■ WHAT IS REQUIRED ■
Output only the lines from the start of the entries through the line holding "Task: Select Татьяна Ситникова's video tile". Each line must match the original exactly.

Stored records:
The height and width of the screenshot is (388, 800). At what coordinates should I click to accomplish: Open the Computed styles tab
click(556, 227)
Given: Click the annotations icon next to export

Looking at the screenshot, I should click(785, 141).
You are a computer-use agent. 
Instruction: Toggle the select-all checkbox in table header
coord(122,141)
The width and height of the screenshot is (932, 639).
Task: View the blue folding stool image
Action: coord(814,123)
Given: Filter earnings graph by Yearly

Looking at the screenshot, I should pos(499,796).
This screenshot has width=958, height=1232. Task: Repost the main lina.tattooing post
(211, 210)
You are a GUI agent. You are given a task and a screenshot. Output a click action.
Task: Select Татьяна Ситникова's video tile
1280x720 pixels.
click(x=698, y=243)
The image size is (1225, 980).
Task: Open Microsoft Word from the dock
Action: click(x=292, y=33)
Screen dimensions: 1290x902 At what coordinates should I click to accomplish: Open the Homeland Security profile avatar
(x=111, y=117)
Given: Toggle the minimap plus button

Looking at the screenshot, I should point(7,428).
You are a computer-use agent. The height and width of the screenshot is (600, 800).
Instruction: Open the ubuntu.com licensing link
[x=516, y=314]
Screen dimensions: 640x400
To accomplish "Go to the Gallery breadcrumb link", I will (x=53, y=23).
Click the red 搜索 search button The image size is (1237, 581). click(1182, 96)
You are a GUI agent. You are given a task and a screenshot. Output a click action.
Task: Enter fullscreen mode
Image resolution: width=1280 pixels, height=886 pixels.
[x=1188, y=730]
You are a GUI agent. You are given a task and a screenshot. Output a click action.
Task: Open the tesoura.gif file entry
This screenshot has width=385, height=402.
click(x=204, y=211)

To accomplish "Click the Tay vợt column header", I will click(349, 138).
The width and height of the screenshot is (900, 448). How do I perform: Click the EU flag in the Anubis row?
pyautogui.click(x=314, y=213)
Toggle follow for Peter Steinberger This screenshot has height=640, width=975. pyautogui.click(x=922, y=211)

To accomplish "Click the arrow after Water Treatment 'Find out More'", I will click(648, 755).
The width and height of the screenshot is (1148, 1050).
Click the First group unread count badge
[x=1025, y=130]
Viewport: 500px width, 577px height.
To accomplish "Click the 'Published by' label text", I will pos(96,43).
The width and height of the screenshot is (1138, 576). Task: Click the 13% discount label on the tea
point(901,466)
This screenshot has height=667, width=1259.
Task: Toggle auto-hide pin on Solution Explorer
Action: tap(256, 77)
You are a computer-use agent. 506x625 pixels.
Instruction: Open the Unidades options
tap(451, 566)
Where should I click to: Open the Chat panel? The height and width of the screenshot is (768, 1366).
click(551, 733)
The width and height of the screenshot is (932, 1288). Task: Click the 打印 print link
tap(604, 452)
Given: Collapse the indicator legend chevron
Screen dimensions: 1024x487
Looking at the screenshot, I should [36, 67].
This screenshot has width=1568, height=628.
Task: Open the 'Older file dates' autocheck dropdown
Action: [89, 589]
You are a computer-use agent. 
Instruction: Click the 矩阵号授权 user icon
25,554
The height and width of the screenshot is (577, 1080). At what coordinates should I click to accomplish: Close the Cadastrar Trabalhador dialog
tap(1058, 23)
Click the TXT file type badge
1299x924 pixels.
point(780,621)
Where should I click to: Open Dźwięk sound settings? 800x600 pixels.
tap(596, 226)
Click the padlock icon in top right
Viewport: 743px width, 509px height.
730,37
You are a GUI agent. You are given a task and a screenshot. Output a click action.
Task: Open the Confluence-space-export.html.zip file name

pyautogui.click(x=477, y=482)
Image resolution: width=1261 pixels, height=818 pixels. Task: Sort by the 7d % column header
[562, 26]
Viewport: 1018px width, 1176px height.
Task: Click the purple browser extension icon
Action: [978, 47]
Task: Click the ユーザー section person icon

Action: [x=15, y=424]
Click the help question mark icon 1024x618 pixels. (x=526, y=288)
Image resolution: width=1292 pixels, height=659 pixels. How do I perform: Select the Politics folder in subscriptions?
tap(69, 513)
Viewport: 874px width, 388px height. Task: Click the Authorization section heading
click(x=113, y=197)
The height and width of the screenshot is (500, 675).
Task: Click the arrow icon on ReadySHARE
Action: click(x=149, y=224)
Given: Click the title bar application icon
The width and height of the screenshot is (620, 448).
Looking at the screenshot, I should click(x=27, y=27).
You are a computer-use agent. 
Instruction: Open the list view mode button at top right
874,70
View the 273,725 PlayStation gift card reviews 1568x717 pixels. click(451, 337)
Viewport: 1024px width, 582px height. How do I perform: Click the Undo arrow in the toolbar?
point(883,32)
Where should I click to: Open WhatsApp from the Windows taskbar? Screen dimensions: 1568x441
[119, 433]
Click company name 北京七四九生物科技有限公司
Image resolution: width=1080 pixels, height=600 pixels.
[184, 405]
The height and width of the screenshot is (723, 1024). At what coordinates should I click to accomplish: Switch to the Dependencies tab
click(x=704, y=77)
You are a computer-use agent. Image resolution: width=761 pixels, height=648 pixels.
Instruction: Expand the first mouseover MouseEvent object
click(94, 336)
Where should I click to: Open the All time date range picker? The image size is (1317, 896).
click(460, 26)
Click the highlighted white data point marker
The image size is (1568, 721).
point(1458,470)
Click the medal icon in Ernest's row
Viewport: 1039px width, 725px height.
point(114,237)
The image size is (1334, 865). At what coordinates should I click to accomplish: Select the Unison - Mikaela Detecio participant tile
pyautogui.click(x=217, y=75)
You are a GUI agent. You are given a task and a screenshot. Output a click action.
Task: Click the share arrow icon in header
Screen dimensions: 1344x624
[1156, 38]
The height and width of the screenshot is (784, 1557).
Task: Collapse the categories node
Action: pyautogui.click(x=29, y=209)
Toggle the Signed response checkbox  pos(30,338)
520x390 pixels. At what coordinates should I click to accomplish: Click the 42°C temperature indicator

■ TASK SOLUTION ■
The height and width of the screenshot is (388, 800). At what coordinates should I click to accomplish: Open the Computed styles tab
click(556, 227)
Given: Click the annotations icon next to export

Looking at the screenshot, I should click(785, 141).
You are a computer-use agent. 
Instruction: Toggle the select-all checkbox in table header
coord(122,141)
The width and height of the screenshot is (932, 639).
Task: View the blue folding stool image
Action: coord(814,123)
Given: Filter earnings graph by Yearly

Looking at the screenshot, I should pos(499,796).
This screenshot has width=958, height=1232. Task: Repost the main lina.tattooing post
(211, 210)
You are a GUI agent. You are given a task and a screenshot. Output a click action.
Task: Select Татьяна Ситникова's video tile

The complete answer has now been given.